▶ [Document text]

^^^^^^^^^^^^^^^^

SYDNEY: Two objects possibly related to the search for missing Malaysia Airlines flight MH370 have been sighted in the southern Indian Ocean, Australian Prime Minister Tony Abbott said on Thursday in a potential breakthrough.
Abbott told parliament "new and credible information" had come to light nearly two weeks after the plane vanished en route from Kuala Lumpur to Beijing with 239 passengers and crew on board.
He said an Australian air force Orion had already been diverted to look into the objects with three more long-range surveillance planes to follow.
"New and credible information has come to light in relation to the search in the southern Indian Ocean," he said, without saying exactly where.
Australia has taken charge of the search in the vast and remote area.
"The Australian Maritime Safety Authority (AMSA) has received information based on satellite information of objects possibly related to the search," Abbott said, adding that he had informed Malaysian Prime Minister Najib Razak.
"Following specialist analysis of this satellite imagery, two possible objects related to the search have been identified."
But he warned against drawing any premature conclusions.
"We must keep in mind the task of locating these objects will be extremely difficult and it may turn out that they are not related to the search for flight MH370," he said.
A source familiar with the find told The Australian newspaper the sightings were "credible" and consistent with "what you'd normally find in such circumstances".

^^^^^^^^^^^^^^^^

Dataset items
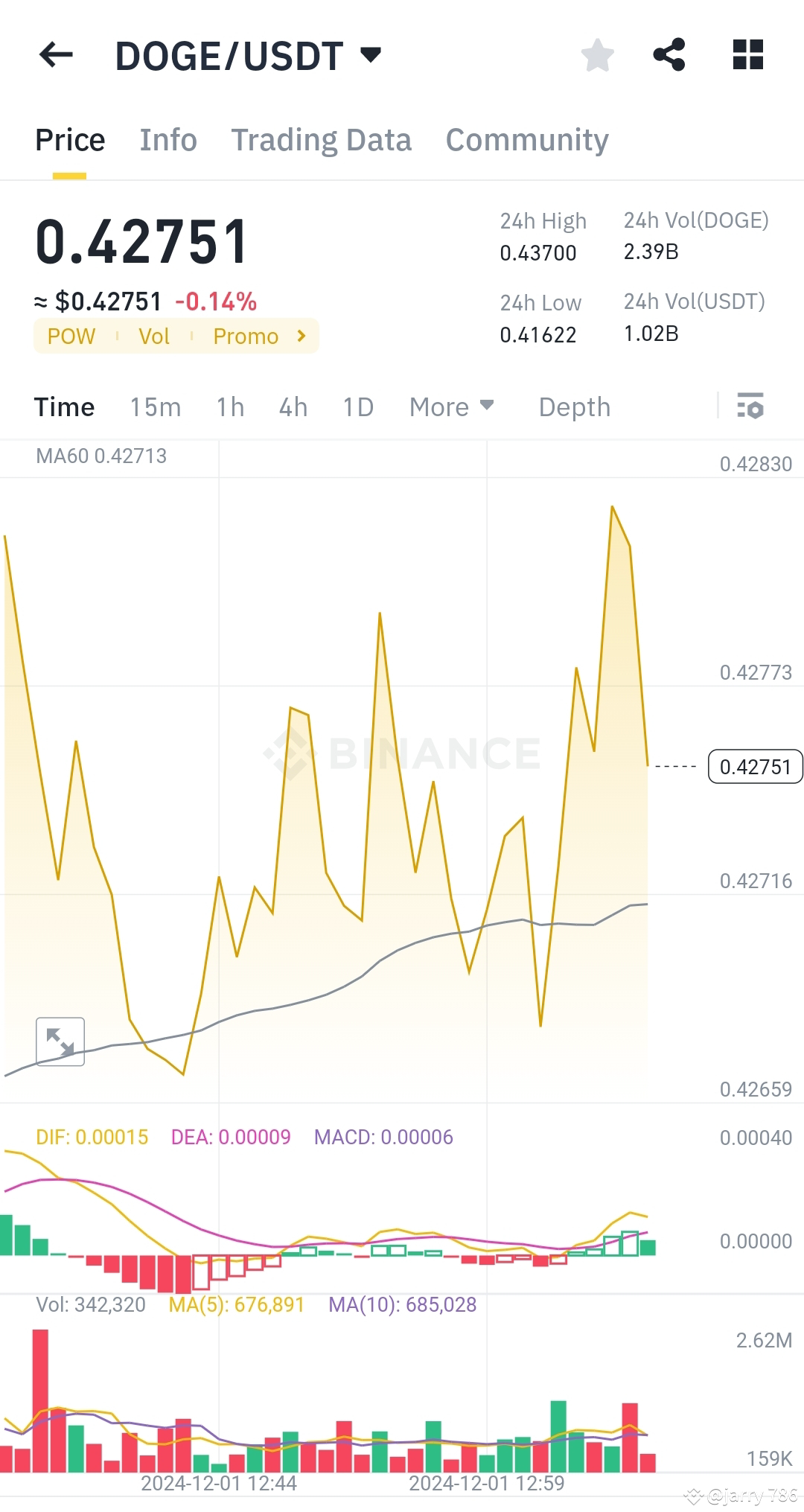The image size is (804, 1512).
Task: Open the POW token tag details
Action: 71,336
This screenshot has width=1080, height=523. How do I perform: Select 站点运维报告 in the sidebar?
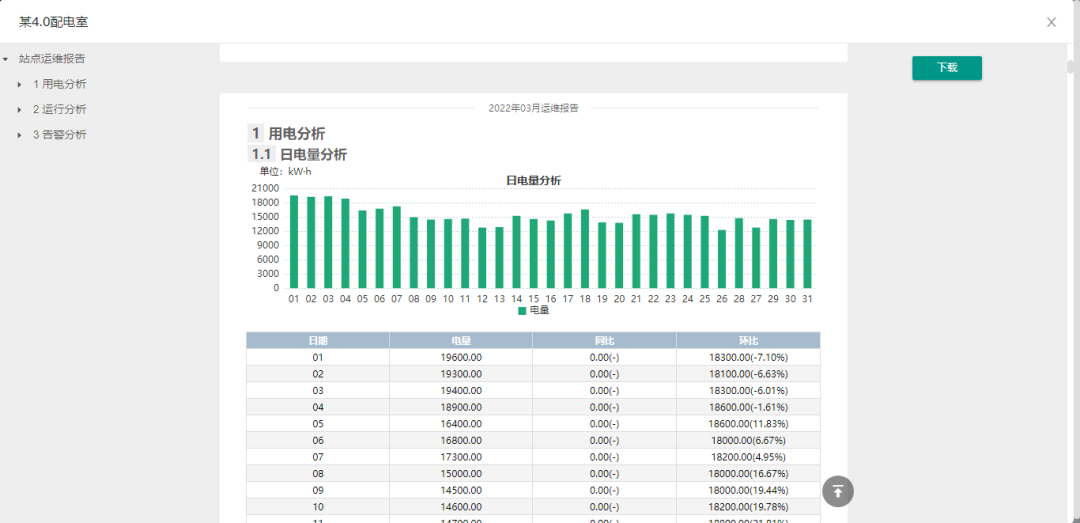52,59
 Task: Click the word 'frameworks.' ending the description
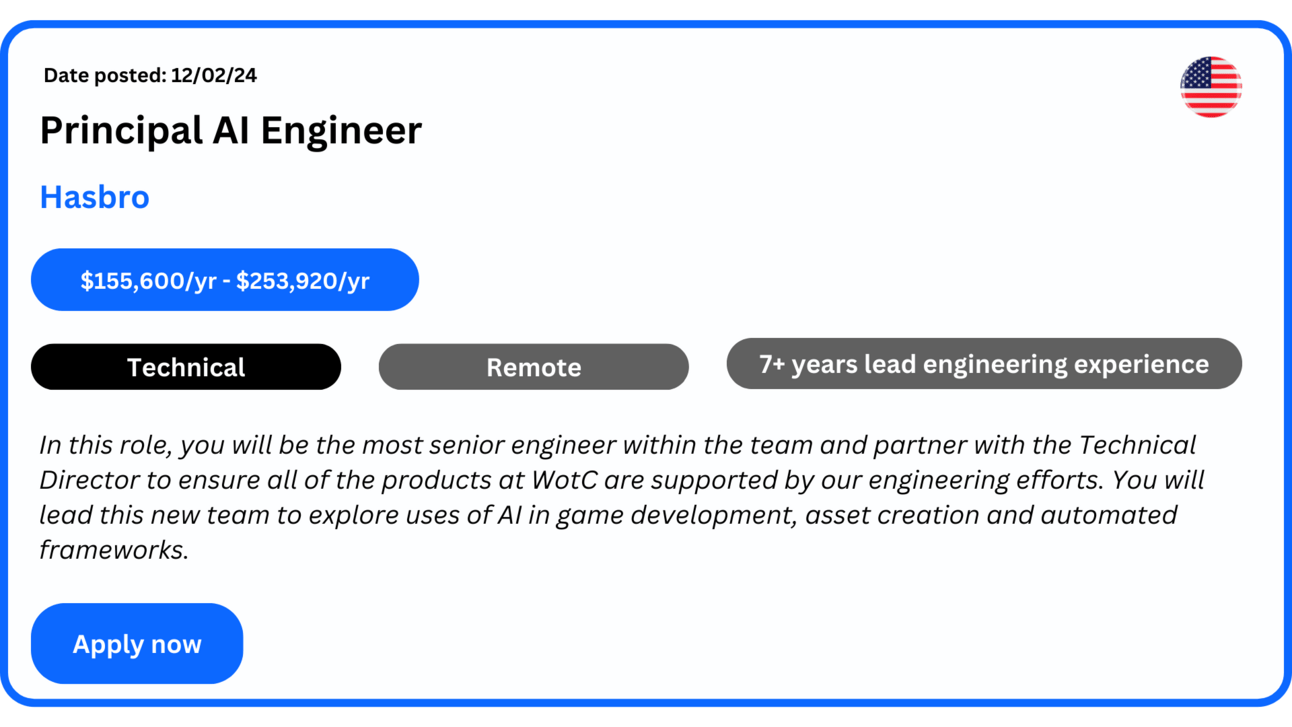[114, 550]
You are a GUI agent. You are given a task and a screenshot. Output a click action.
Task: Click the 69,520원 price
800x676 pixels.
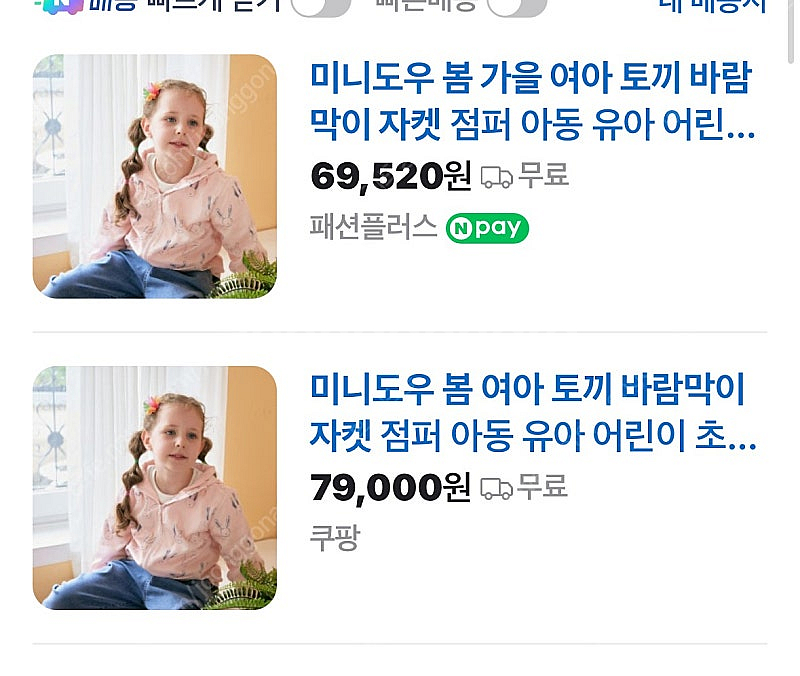point(391,176)
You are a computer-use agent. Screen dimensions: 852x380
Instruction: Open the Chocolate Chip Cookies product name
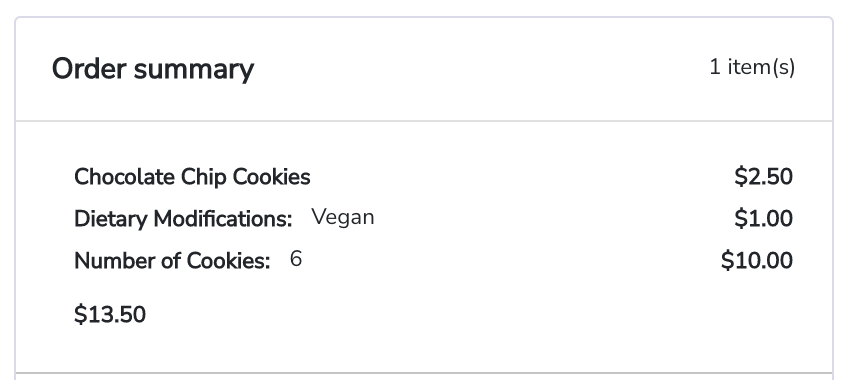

^^^^^^^^^^^^^^^^

▶ [Challenges]
(1) For each statement, say whether it agrees with the report on the MH370 search, answering yes or no and quoting the deciding words. (a) The plane vanished on its way from Kuala Lumpur to Beijing. (b) Abbott said exactly where the objects had been sighted. (c) An Australian air force Orion was diverted to look into the objects.
(2) Convert every line of the listing above into a Markdown table with the columns Nr and Line, numbering the rows. Leave out blank lines and the pictures.

▶ [Answers to the tasks]
(1)
(a) Yes: "vanished en route from Kuala Lumpur to Beijing"
(b) No: "without saying exactly where"
(c) Yes: "an Australian air force Orion had already been diverted to look into the objects"

(2)
| Nr | Line |
|---|---|
| 1 | The image size is (804, 1512). |
| 2 | Task: Open the POW token tag details |
| 3 | Action: 71,336 |
| 4 | This screenshot has width=1080, height=523. How do I perform: Select 站点运维报告 in the sidebar? |
| 5 | 52,59 |
| 6 |  Task: Click the word 'frameworks.' ending the description |
| 7 | [114, 550] |
| 8 | You are a GUI agent. You are given a task and a screenshot. Output a click action. |
| 9 | Task: Click the 69,520원 price |
| 10 | 800x676 pixels. |
| 11 | point(391,176) |
| 12 | You are a computer-use agent. Screen dimensions: 852x380 |
| 13 | Instruction: Open the Chocolate Chip Cookies product name |